Reproduce the text lines of all the rows below word for word, leaving out the pictures.
────────────────────
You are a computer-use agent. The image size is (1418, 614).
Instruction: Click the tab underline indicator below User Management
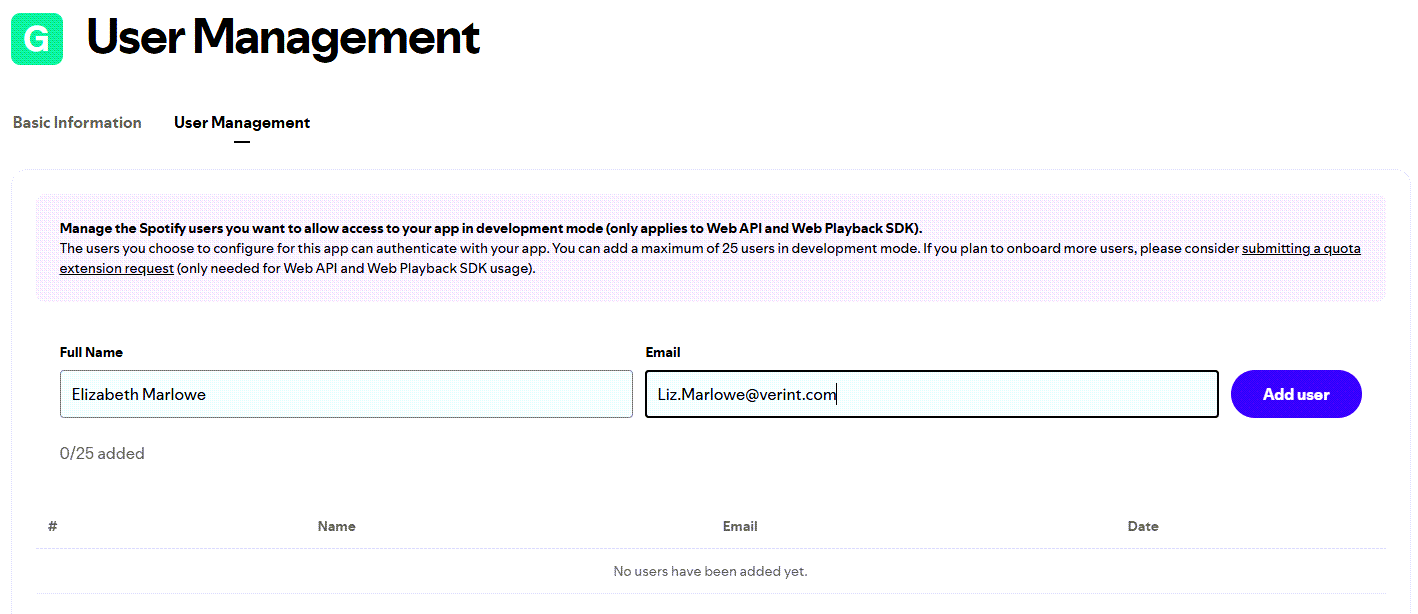(x=241, y=141)
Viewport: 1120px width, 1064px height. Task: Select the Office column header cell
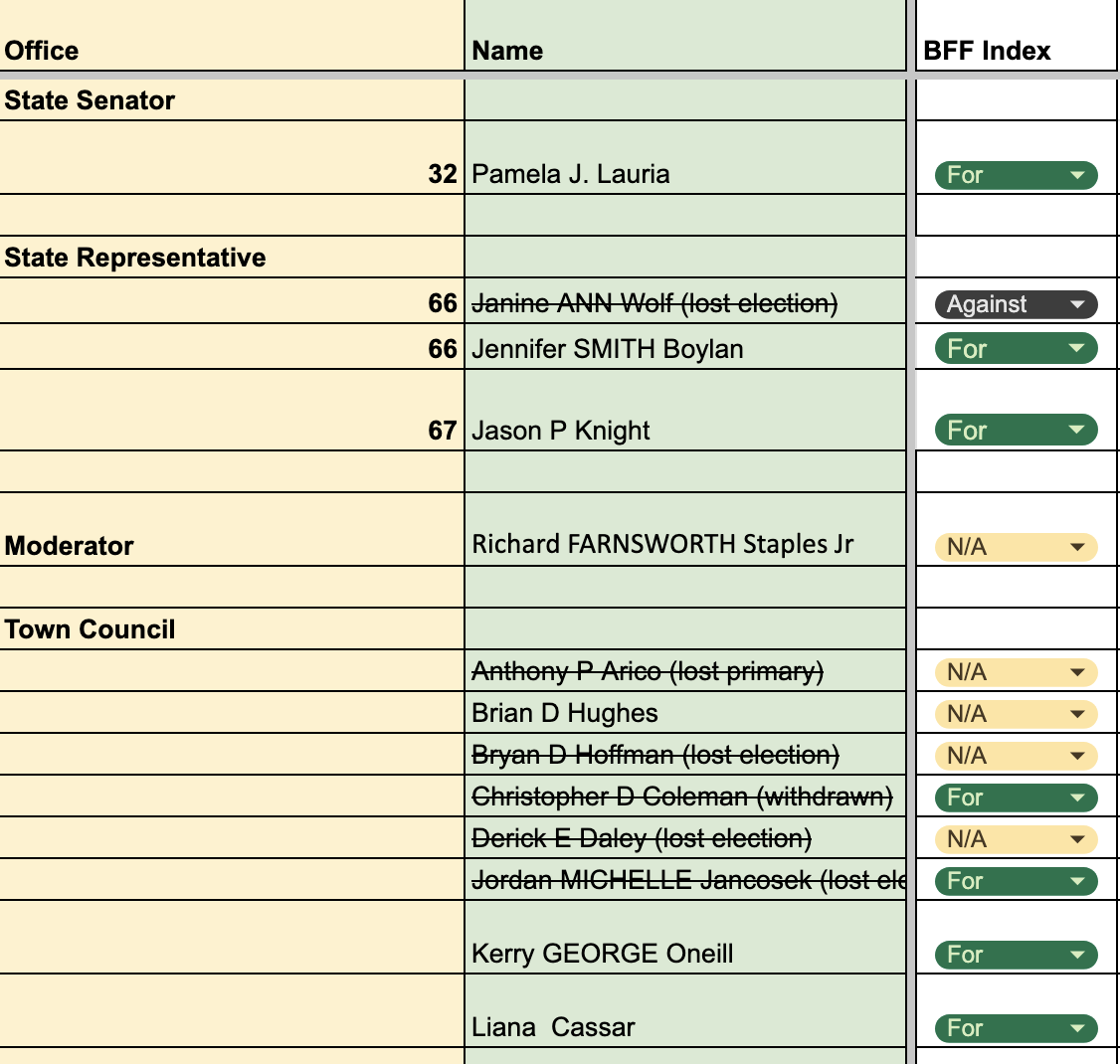pos(232,36)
────────────────────
ANSWER ::
You are a computer-use agent. The image size is (1418, 614).
Instruction: Click the tab underline indicator below User Management
(x=241, y=141)
Viewport: 1120px width, 1064px height. Task: Select the Office column header cell
pos(232,36)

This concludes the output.